Por Vitor Calandrini
Primeiro-tenente da PM Ambiental de Paulo, onde atua como chefe do Setor de Monitoramento do Comando de Policiamento Ambiental. É mestrando no Programa de Pós-Graduação em Sustentabilidade na Escola de Artes, Ciências e Humanidades da USP
nalinhadefrente@faunanews.com.br
Sabemos que o tráfico de animais é a segunda maior causa de perda de biodiversidade, atrás somente da perda de habitat. Embora seja possível identificar que o tráfico em si está associado às ações relacionadas à cadeia de comércio de fauna, ou seja, à retirada de animais da natureza, seu transporte, sua manutenção em cativeiro e sua venda, um questionamento pouco comentado é: para qual objetivo se destina essa prática criminosa?
E é esse o tema que trago este mês. Quais são os possíveis destinos do animal traficado? E, analisando alguns trabalhos publicados pelo mundo, foi possível identificar diversas modalidades do uso dessa fauna, como veremos a seguir.
Dentre as possibilidades de uso da fauna traficada identificadas na literatura, seis são as que se destacam: o tráfico da caça para consumo, o para comércio de partes de animais, o para fins medicinais e afrodisíacos, a caça esportiva, a captura para manutenção em cativeiro a título de estimação, e a coleta para fins religiosos. Podemos exemplificar a forma que algumas dessas modalidades são encontradas.
A caça de subsistência, ou para consumo, embora seja muitas das vezes sub-notificada pelo seu caráter individual e sem fins comerciais, ainda é identificada em áreas rurais Brasil afora. Mesmo não havendo previsão legal, muitos julgamentos reconhecem o Estado de Necessidade ou o Crime de Bagatela e a condenação não é confirmada, isso quando a pessoa consegue comprovar a real necessidade do abate do animal para fins de alimentação.
==============================
▶ _Aplique a leitura_:
1 – Traduza para o inglês a seguinte frase do texto sobre o tráfico de animais: "Sabemos que o tráfico de animais é a segunda maior causa de perda de biodiversidade, atrás somente da perda de habitat."
2 – Com base no texto sobre o tráfico de animais, responda:
(a) Que cargo o autor ocupa na PM Ambiental?
(b) Quantas possibilidades de uso da fauna traficada se destacam na literatura?
(c) Em que áreas a caça de subsistência ainda é identificada?
3 – Continue o texto sobre o tráfico de animais a partir da última frase apresentada.
==============================
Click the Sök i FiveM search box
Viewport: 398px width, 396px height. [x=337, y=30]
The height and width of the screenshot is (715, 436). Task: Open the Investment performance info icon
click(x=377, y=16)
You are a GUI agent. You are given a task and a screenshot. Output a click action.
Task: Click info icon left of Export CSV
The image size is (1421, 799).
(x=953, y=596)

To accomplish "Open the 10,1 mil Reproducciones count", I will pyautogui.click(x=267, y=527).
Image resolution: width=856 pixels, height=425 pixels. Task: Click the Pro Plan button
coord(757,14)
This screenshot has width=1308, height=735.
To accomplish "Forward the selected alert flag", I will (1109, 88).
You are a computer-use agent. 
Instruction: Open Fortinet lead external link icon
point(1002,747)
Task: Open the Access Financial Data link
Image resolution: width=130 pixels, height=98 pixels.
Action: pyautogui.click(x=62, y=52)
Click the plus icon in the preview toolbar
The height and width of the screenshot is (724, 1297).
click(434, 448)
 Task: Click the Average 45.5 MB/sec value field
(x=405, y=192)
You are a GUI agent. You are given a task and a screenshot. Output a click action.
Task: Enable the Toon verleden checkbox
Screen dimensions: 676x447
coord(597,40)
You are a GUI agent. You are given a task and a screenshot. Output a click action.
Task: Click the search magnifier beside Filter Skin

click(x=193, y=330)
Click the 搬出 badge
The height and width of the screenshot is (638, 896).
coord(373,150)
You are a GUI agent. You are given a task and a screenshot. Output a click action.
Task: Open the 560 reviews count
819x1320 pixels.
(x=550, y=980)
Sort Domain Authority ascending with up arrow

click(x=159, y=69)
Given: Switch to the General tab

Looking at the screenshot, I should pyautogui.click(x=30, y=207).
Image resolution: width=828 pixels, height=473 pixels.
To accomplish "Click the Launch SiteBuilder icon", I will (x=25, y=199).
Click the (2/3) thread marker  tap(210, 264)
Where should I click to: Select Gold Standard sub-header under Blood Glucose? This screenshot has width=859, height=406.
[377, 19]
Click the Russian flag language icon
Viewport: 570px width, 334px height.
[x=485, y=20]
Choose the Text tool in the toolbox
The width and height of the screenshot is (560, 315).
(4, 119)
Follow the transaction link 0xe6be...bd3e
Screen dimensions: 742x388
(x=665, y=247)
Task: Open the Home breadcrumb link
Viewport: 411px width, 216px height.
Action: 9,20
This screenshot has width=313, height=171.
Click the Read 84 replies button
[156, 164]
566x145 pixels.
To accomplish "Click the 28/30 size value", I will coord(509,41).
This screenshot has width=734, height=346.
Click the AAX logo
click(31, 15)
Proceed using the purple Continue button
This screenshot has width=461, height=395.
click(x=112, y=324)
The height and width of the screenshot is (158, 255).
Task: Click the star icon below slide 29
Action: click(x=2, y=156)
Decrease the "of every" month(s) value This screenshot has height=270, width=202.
==============================
▶ _Respostas das tarefas_:
1 – We know that animal trafficking is the second largest cause of biodiversity loss, behind only habitat loss.

2 –
(a) Primeiro-tenente, chefe do Setor de Monitoramento do Comando de Policiamento Ambiental.
(b) Seis.
(c) Em áreas rurais Brasil afora.

3 –
Já quando falamos da caça com fins comerciais, ou a caça em si, podemos ter ao menos três diferentes formas. A de comércio de partes do animal para fins de decorativos, como visualizado em alguns países africanos em que há a busca pelo marfim dos elefantes ou pelos “cornos” dos rinocerontes, que possuem grande valor agregado no mercado asiático onde são esculpidos e utilizados como enfeites, cabos de faca, etc,. Para fins medicinais, ou ao menos a pela crença que podem ter efeitos curativos, como atualmente os ossos de patas de leão que são cobiçados também no mercado asiático para serem ralados e transformados em poções que prometem melhoria de rendimento sexual (sem comprovação cientifica alguma). E a caça esportiva, que ocorre em diversas regiões do mundo, visando ser de fato um turismo em que o objetivo é o prazer no abate do animal em vida livre.
Outro, que embora também seja sub-notificado e não gere muita convulsão social, é o tráfico de animais para fins religiosos. O animal muitas vezes é utilizado em cultos que envolvem o seu abate e, mesmo tendo previsão constitucional da liberdade de culto, a forma de utilização do espécime deve observar as circunstâncias que evitem o abuso e maus tratos dependendo do caso concreto.
No Brasil, assim como em outros países sul-americanos como a Colômbia, o tráfico tem a característica de ser movimentado para manutenção em cativeiro a título de estimação, ou seja, fomentado pela cultura do silvestre-pet, em que animais são extraídos da natureza para serem mantidos como animais domésticos, como cães e gatos. Embora seja por motivos diferentes, esse tipo e tráfico tem o mesmo resultado para a fauna, ou seja, sua retirada da natureza.
Na verdade, diversos podem ser os motivos que levam pessoas a retirarem animais da natureza. Seja por questões pessoais, sociais, econômicas, religiosas ou mais de uma delas, até mesmo por gostar tanto de silvestres que querem ter um em casa, a realidade é que sempre que fomentamos qualquer uma dessas formas, participamos da degradação gradual de nossa fauna em vida livre.